What comes to mind when I say the word parsnip? Of course, right now you’re thinking “David Lloyd George”, and naturally you’re right. So perhaps it is useful insight into the strange and unfamiliar world of the McNicoll brain to understand that in that same situation, any McNicoll would immediately think poplar. This is the departure point for Of Parsnips and Poplars by sewage-treatment-engineer-turned-author Ann Icecastle, a tome that is set to become the seminal work on the inner workings of the McNicoll psyche, and indeed on insanity in general.
Reading the first two chapters feels rather like disappearing down Alice’s rabbit-hole and finding oneself dancing in your own kitchen, while singing into a pepper-grinder. There’s simply no other way to describe the strange, trippy experience of a first encounter with this alien mindset. I catch up with Ann on a balcony of her sumptuous holiday retreat in Nice. “Castle” would be pushing it, but clearly her profession of reworking large quantities of unusable sludge for human consumption has been lucrative. Apparently her time as a sewage engineer was profitable too.
As if afraid of losing the reader with the shock tactics of the first two chapters, the book takes on a more structured approach thereafter. Particularly notable is Chapter 4: “Rules of Engagement” which details the parameters for conversational engagement between McNicolls. A simple chart explains that all conversations must be conducted on one of two levels, or preferably both – robust engagement with the current world, or utter drivel. McNicolls are known to have built a family hierarchy based on their perceived ability to switch between the two seamlessly, for which Icecastle coins the term gibberarchy. Additionally, conversations must excel either in being sarcastically rude to the other person, or in being royally basted in dry and deadpan humour. Failure to understand this has led to numerous family friends being semi-permanently scared of senior McNicolls.
The middle chapters turn to the fine and tricky art of trying to understand a McNicoll. Over a sunny game of chess on the terrace, I ask Icecastle whether this is ever a realistic possibility for a non-McNicoll, or even an in-law. She opens with the King’s gambit. Key to interpretation, she contends, is the understanding that many of the tropes present in your average McNicoll family dialogue reference events that have long been forgotten. Very few McNicolls can even remember where a given phrase originated, yet they are all convinced that because they decided it was funny thirty years ago, it must still be so today. I advance my Queen’s pawn, and the theory that perhaps these conversational artefacts have evolved as some kind of shibboleth, to determine belonging.
"to see this as a joke, must surely be the product of a twisted collective genius alien to the rest of humanity"
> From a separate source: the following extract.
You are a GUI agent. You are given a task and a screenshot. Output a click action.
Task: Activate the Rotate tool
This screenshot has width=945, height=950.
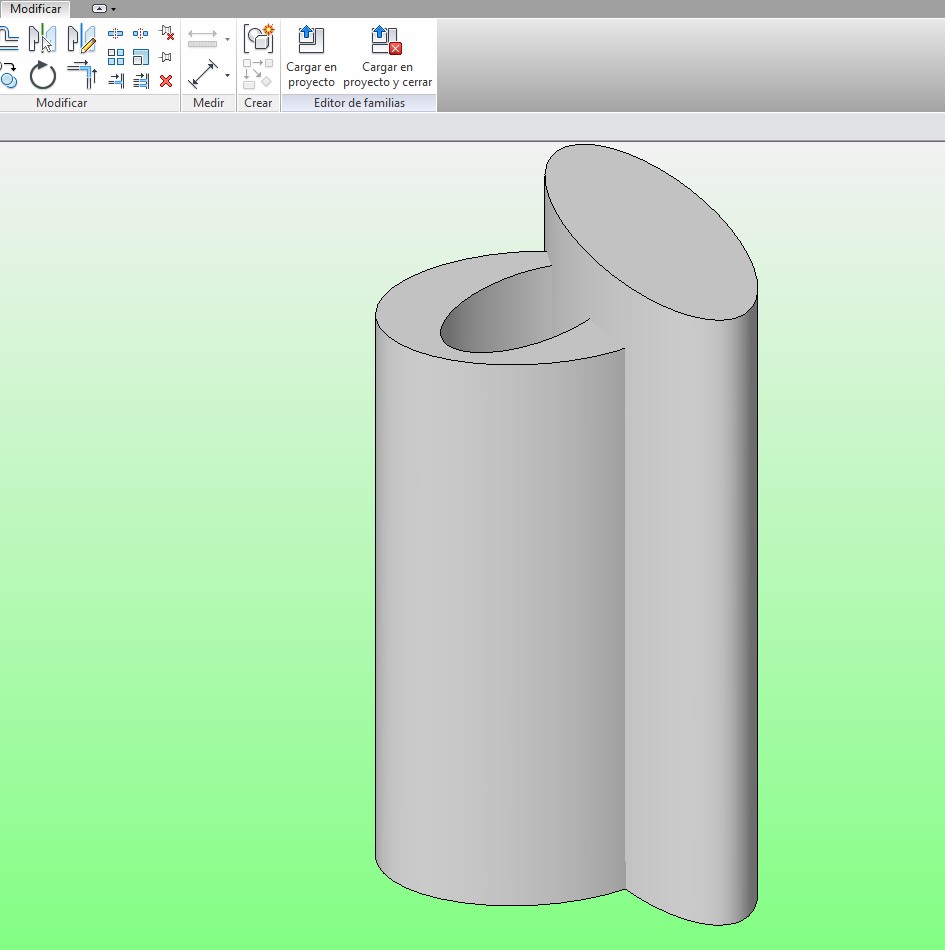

This, apparently, is the same conclusion that Icecastle draws from the source material. She highlights the example of grumplig, a quasi-German word intended to differentiate McNicolls from non-McNicolls in the event of an epic sulk. Her argument is so articulate and engaging that she successfully distracts me from the game, and captures my queen. Nice. Castle takes bishop and checkmate.
The game over, Ann and I stroll down to the river for a spot of fishing, while she explains to me the finer points of McNicoll wind-ups, several examples of which are explored and psychoanalysed in her book. From the serenity of the riverbank, she relates how the idyllic setting provided the stimulus for her decision to write Of Parsnips and Poplars in the first place. She was, apparently, sitting in this very spot and scrolling through social media, when she saw a video of a prank involving a fake shark. The video was shot in a beautiful former quarry in North Oxford, now a lake, and from reading the comments under the post she determined that this jape was only the evolution of a long-running gag about large aquatic life living in the lake. The epiphany was when she realised that to make such a scenic location an object of terror, and worse still to see this as a joke, must surely be the product of a twisted collective genius alien to the rest of humanity.
Her line snags as she relates this; she reels it in and launches it out again carelessly – a nice cast. Letting the line, and her imagination, run free, she elaborates on a theory with which she closes her book. “Conspiracy theorists are always looking to the Illuminati, Reptilians and chemtrails”, she says with a look of delighted horror on her face, “but what if the real truth is simply that the whole world is being manipulated by the crazed, verging on criminally-insane, McNicoll family? Doesn’t that sound like a more plausible reason for the Bermuda Triangle, 1960s architecture, and socks never staying paired?
Of Parsnips and Poplars by Ann Icecastle is published by Saturday Haddock Imprints (£32.99) and is available from the McNicopedia Bookstore.